He ruled: "I am entirely satisfied that the claimants cannot establish a legitimate expectation to be provided a site by the defendant council or to be allowed to remain on a site they have occupied as trespassers.
"On the evidence I am satisfied that no site is available. In any event, I am satisfied that no legitimate expectation giving any basis for challenge by these claimants in these proceedings to the decision to seek and enforce possession with regard to these sites has been established."
He said that their claim of a "closed mind" and of a "policy of automatic or almost automatic eviction" was "unsustainable on the evidence".

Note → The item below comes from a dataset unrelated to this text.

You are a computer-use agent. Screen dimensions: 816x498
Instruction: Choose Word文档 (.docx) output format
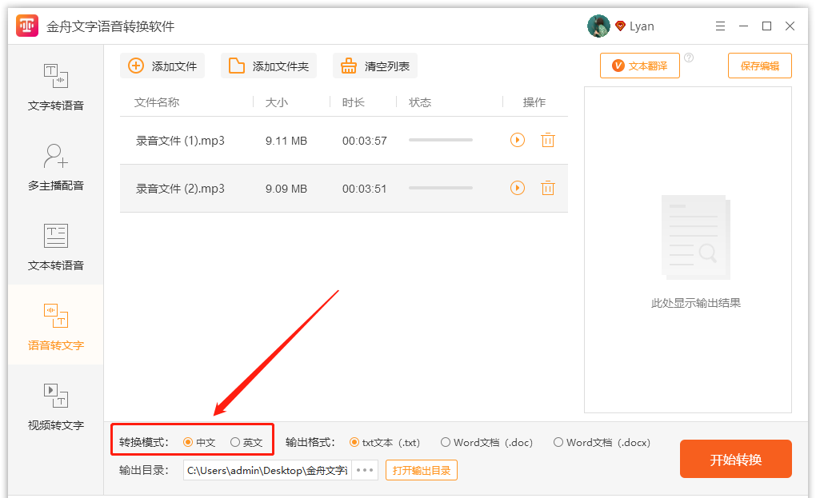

He continued: "If the defendant has on very many occasions evicted the claimants, that has, since 2000, been in accordance with their post-2000 policy, and they have on occasion tolerated a site.

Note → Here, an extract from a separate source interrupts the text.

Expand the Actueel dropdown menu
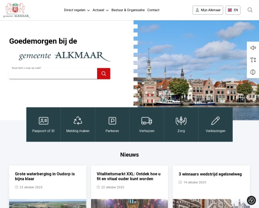click(101, 10)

"Such evictions are inevitable where there are no authorised or acceptable sites, and constant movement of travellers, not just the claimants. The records the defendant keeps do not identify the names of those evicted, not least because they very often do not know them.

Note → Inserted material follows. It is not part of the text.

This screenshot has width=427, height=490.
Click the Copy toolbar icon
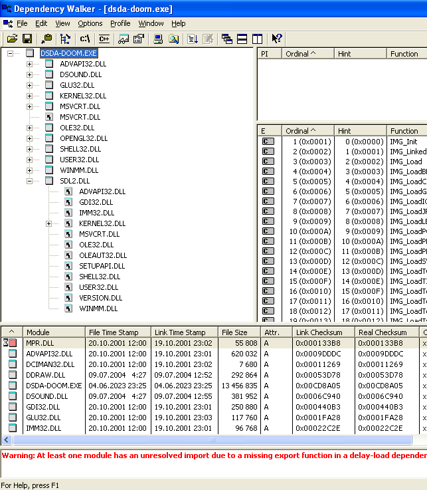(46, 39)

"Although more effort should plainly be made to keep further records, their inadequacy does not, in my judgment, support or suggest, in the light of the evidence I have seen, that the defendant is not keeping an open mind.
"In those circumstances I am satisfied there is no basis upon which to conclude, or therefore declare, that there is an unlawful policy or practice of continual eviction of the claimants', such as is alleged."